- _SHORT TASK_:
State how many lines in the records below contain the string "image" and give only the number. Matches are case-sensitive.

-- start RECORD LIST --

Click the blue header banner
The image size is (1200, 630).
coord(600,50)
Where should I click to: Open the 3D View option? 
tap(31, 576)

-- end RECORD LIST --
-- start RECORD LIST --

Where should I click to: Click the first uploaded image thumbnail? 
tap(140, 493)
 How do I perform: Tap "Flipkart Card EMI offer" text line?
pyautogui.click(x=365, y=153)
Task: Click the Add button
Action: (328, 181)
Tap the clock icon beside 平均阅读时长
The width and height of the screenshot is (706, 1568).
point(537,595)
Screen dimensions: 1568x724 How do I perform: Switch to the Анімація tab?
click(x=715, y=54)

-- end RECORD LIST --

- _RESPONSE FOR THIS EXERCISE_:
2